[REQUIRED ACTIONS]
• a. In the Q3 CY18 financial review, what were Carbon sales volumes during Q3 CY18?
• b. Carry on the Q3 CY18 financial review past its final sentence.

Financial Performance Review and Analysis – Q3 CY18 vs Q3 CY17
- Net Revenue of ₹34.7 billion during Q3 CY18, an increase of ~14.3% compared to ₹30.4 billion during Q3 CY17.
- o Carbon sales volumes during Q3 CY18 were 634 thousand metric tons, a decrease of ~15.6% compared to 751 thousand metric tons in Q3 CY17. Sales volumes decreased in calcined petroleum coke (CPC) by ~21.1% and coal tar pitch (CTP) by ~13.9% offset by ~1.4% increase in Other Carbon Products. The decrease in volumes was largely due to timing of shipments, curtailments of few customers and delays before the calcining industry gained an exemption from the Hon'ble Supreme Court of India two and half months after the GPC import ban was imposed. The decrease in volumes of CTP was primarily driven by technical issues at customer facilities. During Q3 CY18, the average blended realisation increased by ~35.8% after considering the favorable impact from the appreciation of the US Dollar and the Euro against Indian Rupee by ~8.9% and ~7.9% respectively. Overall, due to the aforesaid reasons, the revenue from Carbon segment increased by ~14.6% in Q3 CY18 as compared to Q3 CY17.
- o Advanced Materials sales volumes during Q3 CY18 were 134 thousand metric tons, an increase of ~2.3% as compared to 131 thousand metric tons in Q3 CY17. During Q3 CY18, sales volumes in petro chemical intermediates increased by ~37.0%, which is offset by a decrease in sales volumes of engineered products, naphthalene derivates and resins by ~2.9%, 9.1% and ~8.1% respectively as compared to Q3 CY17. During Q3 CY18, the average blended realisation increased by ~14.5% along with the favorable impact from the appreciation of the Euro against the Indian Rupee by ~7.9%. Due to the aforesaid reasons, the revenue from Advanced Materials business increased by ~17.1% during Q3 CY18 as compared to Q3 CY17.
- o Cement sales volumes increased by ~6.1% during Q3 CY18 as compared to Q3 CY17 and it is offset by the decrease in realisations by ~5.6%. Due to these reasons, the revenue from Cement business increased by ~0.2%. During Q3 CY18, there is ~12.6% increase in sales volume from Andhra Pradesh, Telangana, Tamil Nadu, Karnataka and Kerala, partially offset by ~6.5% lower volumes in Odisha, Maharashtra, Goa and Pondicherry as compared to Q3 CY17.
- During Q3 CY18, Adjusted EBITDA in Q3 CY18 is ₹5.6 billion, a decrease of ~16.7% compared to Adjusted EBITDA of ₹6.7 billion achieved during Q3 CY17. Adjusted EBITDA in the Carbon decreased by ₹ 1.0 billion due lower volumes coupled with increase in raw material costs. Adjusted EBITDA in Advanced material remained similar to previous year. Adjusted EBITDA from the Cement decreased by ₹ 0.1 billion, due to increase in operating cost.

[DATA RECORDS]

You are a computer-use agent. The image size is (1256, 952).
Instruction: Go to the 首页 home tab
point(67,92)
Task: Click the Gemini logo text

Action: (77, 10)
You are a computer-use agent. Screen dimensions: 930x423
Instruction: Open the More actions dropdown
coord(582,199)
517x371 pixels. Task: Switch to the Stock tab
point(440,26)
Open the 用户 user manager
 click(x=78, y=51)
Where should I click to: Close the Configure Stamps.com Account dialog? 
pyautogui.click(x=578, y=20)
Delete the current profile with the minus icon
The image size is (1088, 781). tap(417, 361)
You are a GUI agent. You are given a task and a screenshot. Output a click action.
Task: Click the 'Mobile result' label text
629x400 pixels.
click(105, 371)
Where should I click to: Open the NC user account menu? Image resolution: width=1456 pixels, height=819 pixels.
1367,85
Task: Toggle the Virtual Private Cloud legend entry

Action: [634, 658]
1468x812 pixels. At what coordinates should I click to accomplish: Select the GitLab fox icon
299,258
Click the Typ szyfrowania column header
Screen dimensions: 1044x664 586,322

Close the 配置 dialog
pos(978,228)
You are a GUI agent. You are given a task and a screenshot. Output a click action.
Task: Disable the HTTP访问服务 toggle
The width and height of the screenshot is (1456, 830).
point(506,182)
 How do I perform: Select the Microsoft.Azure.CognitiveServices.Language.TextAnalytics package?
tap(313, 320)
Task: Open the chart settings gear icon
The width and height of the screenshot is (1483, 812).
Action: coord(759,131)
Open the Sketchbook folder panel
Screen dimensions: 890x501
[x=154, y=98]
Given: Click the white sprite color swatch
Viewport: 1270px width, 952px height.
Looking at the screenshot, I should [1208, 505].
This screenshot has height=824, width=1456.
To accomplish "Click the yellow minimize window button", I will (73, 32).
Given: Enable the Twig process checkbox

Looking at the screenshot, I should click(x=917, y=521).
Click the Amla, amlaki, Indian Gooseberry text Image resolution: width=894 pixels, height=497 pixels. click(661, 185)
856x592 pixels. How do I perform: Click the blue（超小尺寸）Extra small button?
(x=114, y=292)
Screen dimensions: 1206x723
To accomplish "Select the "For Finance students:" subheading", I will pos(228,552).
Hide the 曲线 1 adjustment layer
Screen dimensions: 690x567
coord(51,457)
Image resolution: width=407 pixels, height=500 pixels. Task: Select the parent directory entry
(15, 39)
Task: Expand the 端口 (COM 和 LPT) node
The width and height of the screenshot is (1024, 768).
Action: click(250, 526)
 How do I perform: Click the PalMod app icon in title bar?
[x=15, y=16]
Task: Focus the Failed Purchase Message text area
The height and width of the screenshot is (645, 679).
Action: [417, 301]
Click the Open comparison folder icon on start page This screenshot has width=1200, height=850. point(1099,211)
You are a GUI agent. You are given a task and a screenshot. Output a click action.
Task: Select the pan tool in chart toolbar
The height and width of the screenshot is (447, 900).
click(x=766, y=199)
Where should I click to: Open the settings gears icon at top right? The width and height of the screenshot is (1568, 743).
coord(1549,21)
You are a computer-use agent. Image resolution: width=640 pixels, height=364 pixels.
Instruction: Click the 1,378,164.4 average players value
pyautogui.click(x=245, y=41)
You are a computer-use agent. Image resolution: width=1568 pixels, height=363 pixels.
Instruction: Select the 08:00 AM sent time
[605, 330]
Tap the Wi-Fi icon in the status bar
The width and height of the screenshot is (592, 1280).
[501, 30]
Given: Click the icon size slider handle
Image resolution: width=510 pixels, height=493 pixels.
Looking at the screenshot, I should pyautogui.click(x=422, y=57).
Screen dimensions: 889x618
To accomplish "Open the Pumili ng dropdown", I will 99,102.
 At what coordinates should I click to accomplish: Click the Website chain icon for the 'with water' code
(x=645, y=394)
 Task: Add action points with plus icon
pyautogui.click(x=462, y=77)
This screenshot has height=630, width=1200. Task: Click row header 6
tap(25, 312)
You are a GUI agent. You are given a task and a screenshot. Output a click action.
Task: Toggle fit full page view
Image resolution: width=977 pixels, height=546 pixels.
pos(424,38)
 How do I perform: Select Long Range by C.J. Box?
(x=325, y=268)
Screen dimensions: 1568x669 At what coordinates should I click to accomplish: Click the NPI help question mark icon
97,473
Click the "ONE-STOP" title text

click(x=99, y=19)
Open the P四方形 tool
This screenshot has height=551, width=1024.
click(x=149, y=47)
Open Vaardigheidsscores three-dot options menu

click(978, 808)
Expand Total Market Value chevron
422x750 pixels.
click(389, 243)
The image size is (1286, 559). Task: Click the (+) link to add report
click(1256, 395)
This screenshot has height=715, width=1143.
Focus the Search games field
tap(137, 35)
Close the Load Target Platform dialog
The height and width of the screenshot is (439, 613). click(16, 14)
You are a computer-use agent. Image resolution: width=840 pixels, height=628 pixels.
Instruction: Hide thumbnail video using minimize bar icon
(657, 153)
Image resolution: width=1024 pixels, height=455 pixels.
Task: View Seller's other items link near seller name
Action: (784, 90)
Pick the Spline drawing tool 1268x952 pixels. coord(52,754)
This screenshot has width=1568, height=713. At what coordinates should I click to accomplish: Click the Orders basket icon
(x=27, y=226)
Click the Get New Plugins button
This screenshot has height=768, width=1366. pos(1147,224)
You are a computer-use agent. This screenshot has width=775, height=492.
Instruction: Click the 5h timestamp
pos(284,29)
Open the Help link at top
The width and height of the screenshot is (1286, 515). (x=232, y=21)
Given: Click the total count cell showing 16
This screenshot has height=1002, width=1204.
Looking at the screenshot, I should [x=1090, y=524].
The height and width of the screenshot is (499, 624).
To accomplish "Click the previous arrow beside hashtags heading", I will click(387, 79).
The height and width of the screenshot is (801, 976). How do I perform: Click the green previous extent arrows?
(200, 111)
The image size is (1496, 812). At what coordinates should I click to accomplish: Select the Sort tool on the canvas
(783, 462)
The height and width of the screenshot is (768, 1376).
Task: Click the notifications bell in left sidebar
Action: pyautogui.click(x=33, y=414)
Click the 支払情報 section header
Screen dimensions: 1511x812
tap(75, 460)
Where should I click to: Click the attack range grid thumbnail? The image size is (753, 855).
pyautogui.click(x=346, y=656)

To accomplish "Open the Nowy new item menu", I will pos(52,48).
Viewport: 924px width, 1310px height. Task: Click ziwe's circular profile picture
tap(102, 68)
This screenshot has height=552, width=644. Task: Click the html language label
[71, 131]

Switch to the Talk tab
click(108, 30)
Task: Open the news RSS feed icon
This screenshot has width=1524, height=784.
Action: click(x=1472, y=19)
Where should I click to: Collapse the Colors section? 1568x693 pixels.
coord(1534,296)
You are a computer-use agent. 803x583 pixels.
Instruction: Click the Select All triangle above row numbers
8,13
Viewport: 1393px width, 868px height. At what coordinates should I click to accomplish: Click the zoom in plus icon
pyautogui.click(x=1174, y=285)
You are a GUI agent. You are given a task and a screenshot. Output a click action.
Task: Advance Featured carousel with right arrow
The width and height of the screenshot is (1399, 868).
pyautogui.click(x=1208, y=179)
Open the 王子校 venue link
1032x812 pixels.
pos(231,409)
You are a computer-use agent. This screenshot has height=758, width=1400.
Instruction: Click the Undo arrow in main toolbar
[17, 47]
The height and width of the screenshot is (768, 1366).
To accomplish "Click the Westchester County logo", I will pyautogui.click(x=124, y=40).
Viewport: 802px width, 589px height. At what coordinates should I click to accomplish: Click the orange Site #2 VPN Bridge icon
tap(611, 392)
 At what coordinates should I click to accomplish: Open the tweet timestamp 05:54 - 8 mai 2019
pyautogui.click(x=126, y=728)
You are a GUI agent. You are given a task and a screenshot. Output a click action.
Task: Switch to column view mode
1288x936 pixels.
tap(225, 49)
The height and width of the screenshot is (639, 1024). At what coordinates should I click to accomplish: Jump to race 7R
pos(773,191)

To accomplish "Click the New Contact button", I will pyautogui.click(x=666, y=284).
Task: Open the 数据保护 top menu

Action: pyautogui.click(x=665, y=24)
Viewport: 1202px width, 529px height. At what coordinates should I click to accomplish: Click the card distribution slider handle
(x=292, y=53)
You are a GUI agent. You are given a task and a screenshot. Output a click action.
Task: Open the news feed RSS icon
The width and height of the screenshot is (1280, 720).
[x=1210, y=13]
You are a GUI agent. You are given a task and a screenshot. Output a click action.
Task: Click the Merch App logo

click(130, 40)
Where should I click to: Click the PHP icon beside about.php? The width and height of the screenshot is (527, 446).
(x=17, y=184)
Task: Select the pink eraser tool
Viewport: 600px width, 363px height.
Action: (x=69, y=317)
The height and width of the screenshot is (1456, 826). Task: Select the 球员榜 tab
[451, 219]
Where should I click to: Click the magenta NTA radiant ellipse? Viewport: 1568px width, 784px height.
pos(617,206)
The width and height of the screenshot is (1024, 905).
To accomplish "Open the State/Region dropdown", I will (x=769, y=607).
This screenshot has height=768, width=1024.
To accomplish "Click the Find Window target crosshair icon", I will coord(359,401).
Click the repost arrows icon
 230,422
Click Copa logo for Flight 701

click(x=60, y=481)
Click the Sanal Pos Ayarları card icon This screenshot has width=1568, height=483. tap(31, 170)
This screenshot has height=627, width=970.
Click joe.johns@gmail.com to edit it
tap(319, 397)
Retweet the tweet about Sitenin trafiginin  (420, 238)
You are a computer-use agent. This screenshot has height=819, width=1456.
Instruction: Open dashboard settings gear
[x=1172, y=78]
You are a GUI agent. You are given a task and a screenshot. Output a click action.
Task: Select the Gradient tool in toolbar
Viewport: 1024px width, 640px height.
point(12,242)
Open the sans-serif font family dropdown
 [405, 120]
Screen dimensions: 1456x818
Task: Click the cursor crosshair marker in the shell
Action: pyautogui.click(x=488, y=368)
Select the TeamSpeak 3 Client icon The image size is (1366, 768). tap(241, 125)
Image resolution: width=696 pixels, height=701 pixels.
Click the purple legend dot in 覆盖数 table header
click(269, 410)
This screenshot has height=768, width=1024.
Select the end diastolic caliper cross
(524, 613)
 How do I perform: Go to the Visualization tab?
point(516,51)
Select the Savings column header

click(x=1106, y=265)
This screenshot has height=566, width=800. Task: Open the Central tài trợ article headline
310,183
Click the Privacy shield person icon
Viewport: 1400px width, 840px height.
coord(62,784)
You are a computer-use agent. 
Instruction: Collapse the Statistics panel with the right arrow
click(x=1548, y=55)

[THE ANSWERS]
• a. 634 thousand metric tons

• b.
• A detailed reconciliation of reported EBITDA and Adjusted EBITDA for the quarter ended September 30, 2018 is explained in the below table:
| Particulars | |||||
|---|---|---|---|---|---|
| A. Reported EBITDA | 5,299 | ||||
| B. Adjustments: | |||||
| • Reorganisation costs on account of closing of certain facilities in Europe. |
205 | ||||
| • On account of strategic project expenses at our European operations. |
173 | ||||
| • Certain insurance claims received during the quarter related to prior periods. |
(62) | ||||
| C. Adjusted EBITDA (A + B) | 5,615 |
- During Q3 CY18, the Company has a foreign exchange loss of ₹ 0.2 billion. The foreign exchange loss in the current quarter is primarily due to the restatement of the US Dollar denominated working capital debt outstanding in India on account of depreciation of Indian Rupee against the US Dollar and restatement of the US Dollar denominated inter-company debt on account of depreciation of Russian Ruble against the US Dollar.
- Finance cost during Q3 CY18 is ₹ 1.1 billion, a decrease of ~23.0% compared to ₹1.5 billion in Q3 CY17 due to the savings in interest expenses resulting from refinancing of fixed coupon bearing high-yield bonds averaging ~8.25% rate of interest with a EURIBOR-linked, Euro-denominated Term Loan B in January 2018 with an effective rate of Interest of 3%.
- Consolidated effective tax rate is in line with the group tax rates at various geographies.
- The Adjusted Net Profit during Q3 CY18 is ₹2.0 billion as compared to Adjusted Net Profit of ₹2.5 billion during Q3 CY17. The decrease is mainly due to lower operating performance, partly off-set with reduction in interest cost.
- The Company achieved an Adjusted EPS of ₹5.9 during Q3 CY18 as compared to Adjusted EPS of ₹7.3 during Q3 CY17.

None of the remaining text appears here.